→ TRY IT:
Using the data below, output the first line and every line after it up to and including the line containing "Privacy policy (120, 2537)", exactly as written and with nothing added.

(Beginning of MATERIAL TO PROCESS)

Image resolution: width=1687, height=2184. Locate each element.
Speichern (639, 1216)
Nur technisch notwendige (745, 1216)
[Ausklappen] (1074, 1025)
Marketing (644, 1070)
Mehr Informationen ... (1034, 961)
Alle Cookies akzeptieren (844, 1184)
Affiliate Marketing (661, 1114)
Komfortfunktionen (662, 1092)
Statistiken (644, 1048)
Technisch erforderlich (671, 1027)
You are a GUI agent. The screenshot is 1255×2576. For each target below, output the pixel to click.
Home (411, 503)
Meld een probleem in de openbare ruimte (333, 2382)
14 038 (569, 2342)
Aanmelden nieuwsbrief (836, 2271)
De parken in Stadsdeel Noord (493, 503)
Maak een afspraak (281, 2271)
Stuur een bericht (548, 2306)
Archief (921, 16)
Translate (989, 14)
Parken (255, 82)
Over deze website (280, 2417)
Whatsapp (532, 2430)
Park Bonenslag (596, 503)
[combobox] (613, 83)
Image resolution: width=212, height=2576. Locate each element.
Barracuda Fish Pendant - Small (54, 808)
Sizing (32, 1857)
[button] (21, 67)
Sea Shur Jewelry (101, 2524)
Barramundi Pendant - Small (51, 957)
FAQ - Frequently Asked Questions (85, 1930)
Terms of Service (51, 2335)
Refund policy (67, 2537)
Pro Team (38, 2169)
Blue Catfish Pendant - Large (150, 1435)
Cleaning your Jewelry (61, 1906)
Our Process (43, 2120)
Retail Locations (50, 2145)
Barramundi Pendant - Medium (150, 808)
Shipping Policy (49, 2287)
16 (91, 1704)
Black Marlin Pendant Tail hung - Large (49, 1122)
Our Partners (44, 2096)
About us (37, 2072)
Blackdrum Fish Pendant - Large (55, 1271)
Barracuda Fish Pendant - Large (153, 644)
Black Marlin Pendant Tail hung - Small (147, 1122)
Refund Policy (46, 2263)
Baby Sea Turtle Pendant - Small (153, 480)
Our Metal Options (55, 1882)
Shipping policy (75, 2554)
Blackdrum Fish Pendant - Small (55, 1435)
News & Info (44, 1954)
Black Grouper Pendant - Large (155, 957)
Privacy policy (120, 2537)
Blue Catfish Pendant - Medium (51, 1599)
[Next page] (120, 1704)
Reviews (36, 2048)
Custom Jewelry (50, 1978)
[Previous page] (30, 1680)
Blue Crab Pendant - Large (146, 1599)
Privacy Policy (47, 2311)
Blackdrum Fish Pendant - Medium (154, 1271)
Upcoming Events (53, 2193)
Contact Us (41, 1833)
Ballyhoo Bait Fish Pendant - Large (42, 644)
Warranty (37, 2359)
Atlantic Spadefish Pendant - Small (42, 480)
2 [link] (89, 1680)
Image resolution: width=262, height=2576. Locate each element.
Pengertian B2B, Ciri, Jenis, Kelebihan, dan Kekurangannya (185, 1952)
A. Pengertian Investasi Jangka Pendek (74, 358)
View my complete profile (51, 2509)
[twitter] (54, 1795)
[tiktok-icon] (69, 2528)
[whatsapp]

(End of MATERIAL TO PROCESS)

→ RESULT OF THE TASK:
Image resolution: width=1687, height=2184. Locate each element.
Speichern (639, 1216)
Nur technisch notwendige (745, 1216)
[Ausklappen] (1074, 1025)
Marketing (644, 1070)
Mehr Informationen ... (1034, 961)
Alle Cookies akzeptieren (844, 1184)
Affiliate Marketing (661, 1114)
Komfortfunktionen (662, 1092)
Statistiken (644, 1048)
Technisch erforderlich (671, 1027)
You are a GUI agent. The screenshot is 1255×2576. For each target below, output the pixel to click.
Home (411, 503)
Meld een probleem in de openbare ruimte (333, 2382)
14 038 (569, 2342)
Aanmelden nieuwsbrief (836, 2271)
De parken in Stadsdeel Noord (493, 503)
Maak een afspraak (281, 2271)
Stuur een bericht (548, 2306)
Archief (921, 16)
Translate (989, 14)
Parken (255, 82)
Over deze website (280, 2417)
Whatsapp (532, 2430)
Park Bonenslag (596, 503)
[combobox] (613, 83)
Image resolution: width=212, height=2576. Locate each element.
Barracuda Fish Pendant - Small (54, 808)
Sizing (32, 1857)
[button] (21, 67)
Sea Shur Jewelry (101, 2524)
Barramundi Pendant - Small (51, 957)
FAQ - Frequently Asked Questions (85, 1930)
Terms of Service (51, 2335)
Refund policy (67, 2537)
Pro Team (38, 2169)
Blue Catfish Pendant - Large (150, 1435)
Cleaning your Jewelry (61, 1906)
Our Process (43, 2120)
Retail Locations (50, 2145)
Barramundi Pendant - Medium (150, 808)
Shipping Policy (49, 2287)
16 (91, 1704)
Black Marlin Pendant Tail hung - Large (49, 1122)
Our Partners (44, 2096)
About us (37, 2072)
Blackdrum Fish Pendant - Large (55, 1271)
Barracuda Fish Pendant - Large (153, 644)
Black Marlin Pendant Tail hung - Small (147, 1122)
Refund Policy (46, 2263)
Baby Sea Turtle Pendant - Small (153, 480)
Our Metal Options (55, 1882)
Shipping policy (75, 2554)
Blackdrum Fish Pendant - Small (55, 1435)
News & Info (44, 1954)
Black Grouper Pendant - Large (155, 957)
Privacy policy (120, 2537)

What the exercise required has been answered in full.